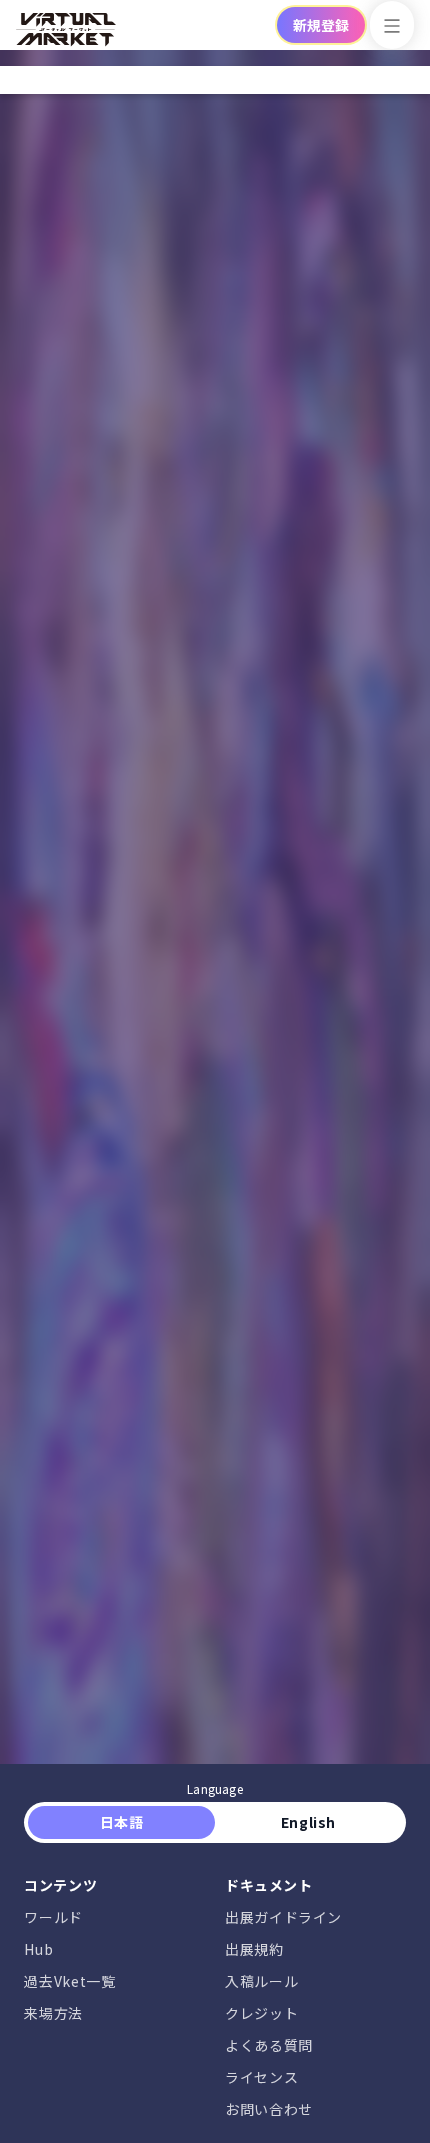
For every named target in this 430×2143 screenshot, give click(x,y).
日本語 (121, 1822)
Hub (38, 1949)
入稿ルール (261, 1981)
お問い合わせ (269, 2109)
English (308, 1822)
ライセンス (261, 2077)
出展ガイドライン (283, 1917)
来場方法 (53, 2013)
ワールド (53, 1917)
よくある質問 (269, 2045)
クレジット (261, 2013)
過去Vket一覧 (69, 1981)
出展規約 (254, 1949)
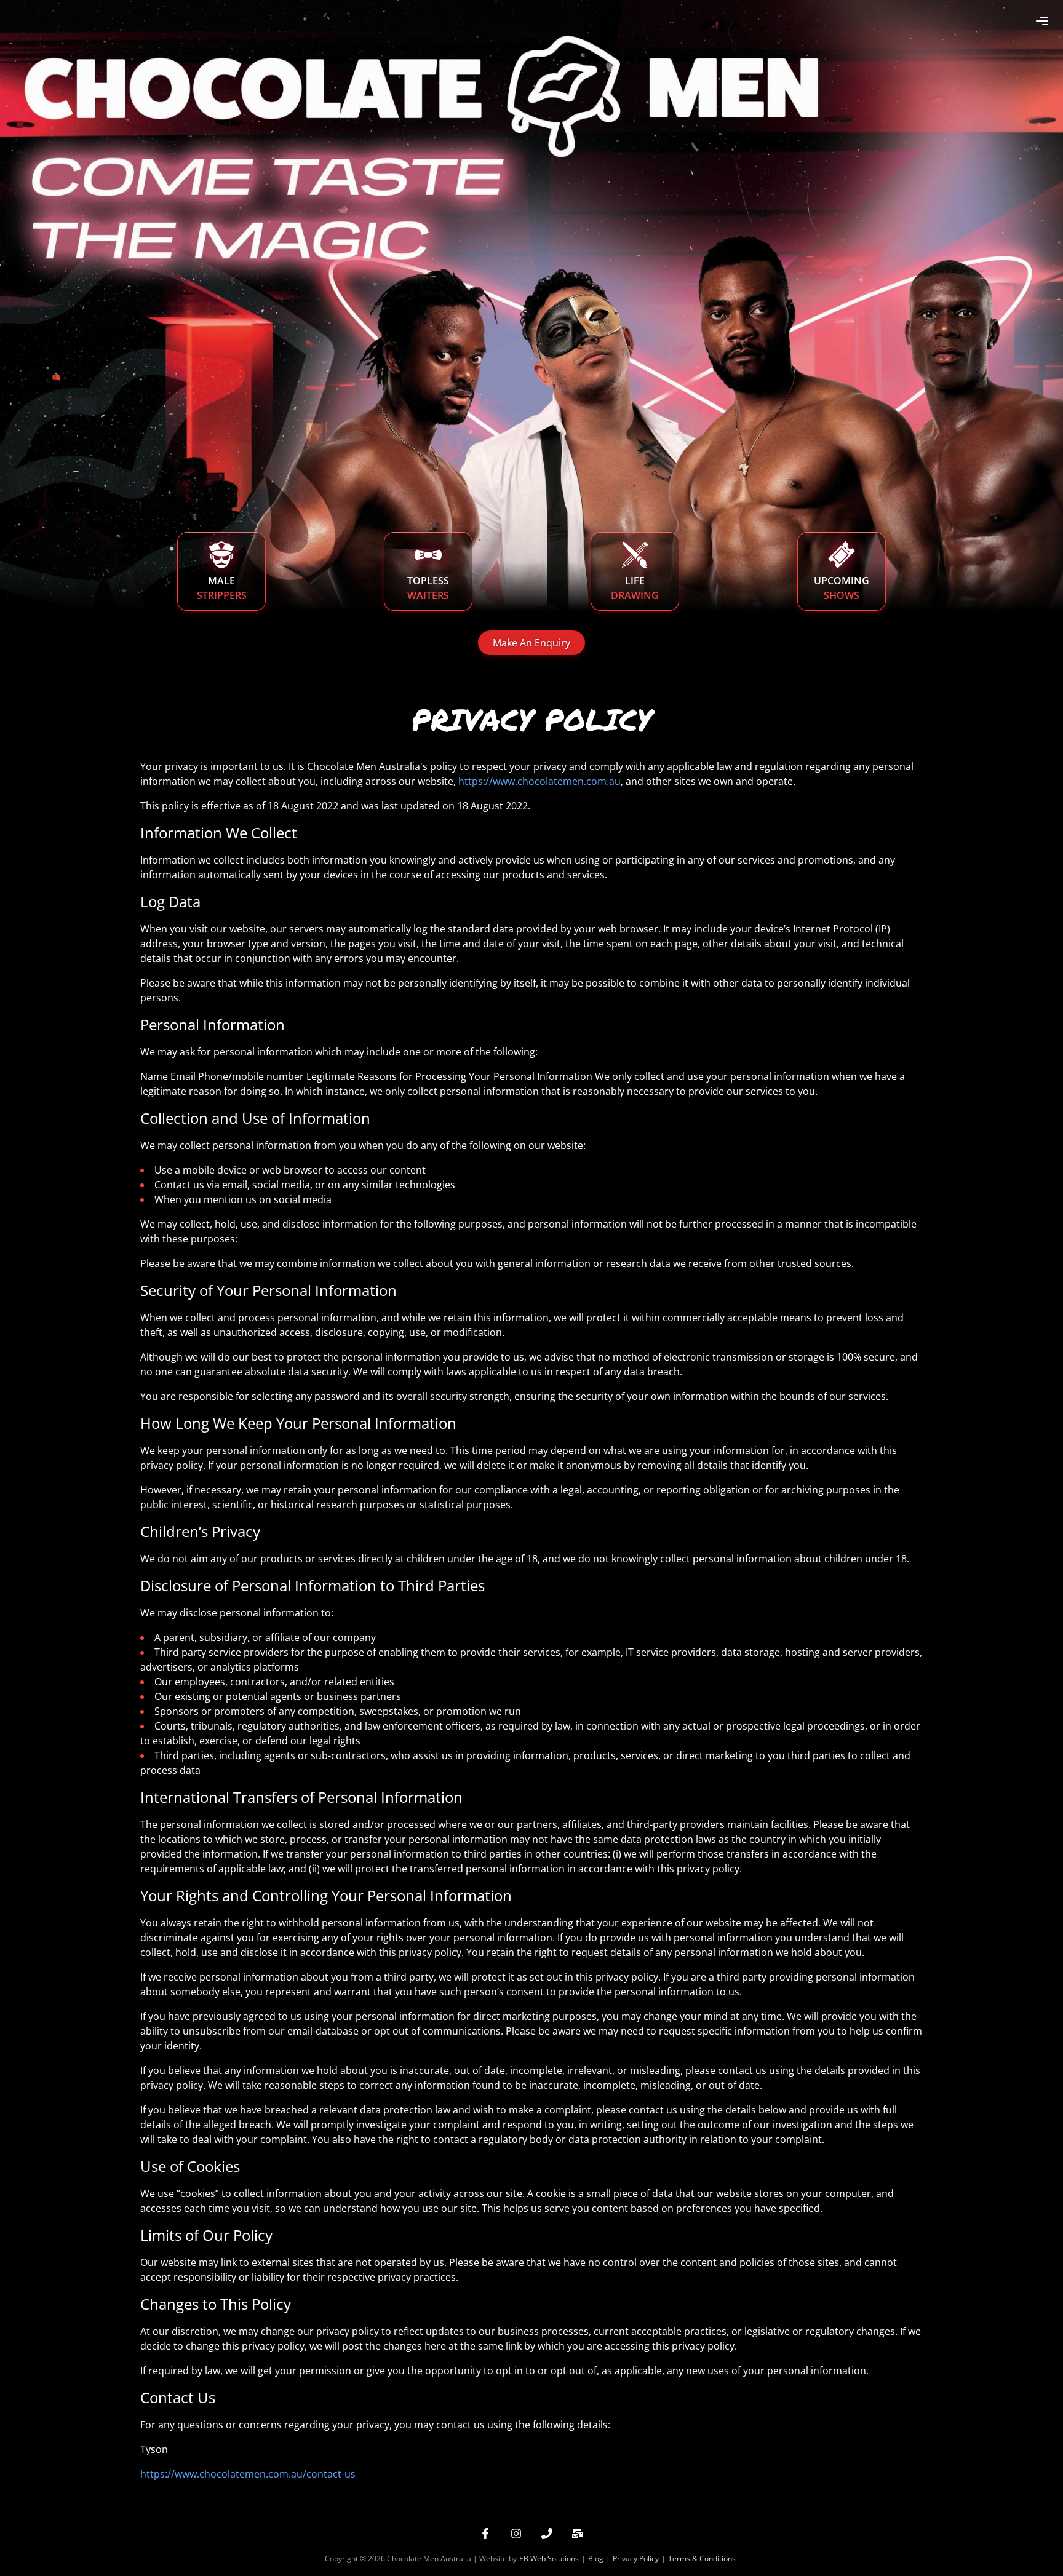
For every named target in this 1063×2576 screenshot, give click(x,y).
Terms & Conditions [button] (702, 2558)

• **Directions**: Return each line from the data where the string "target" can be found.

• **Solved exercise**:
For every named target in this 430×2143 screenshot, give click(x,y).
For every named target in this 1063×2576 screenshot, give click(x,y).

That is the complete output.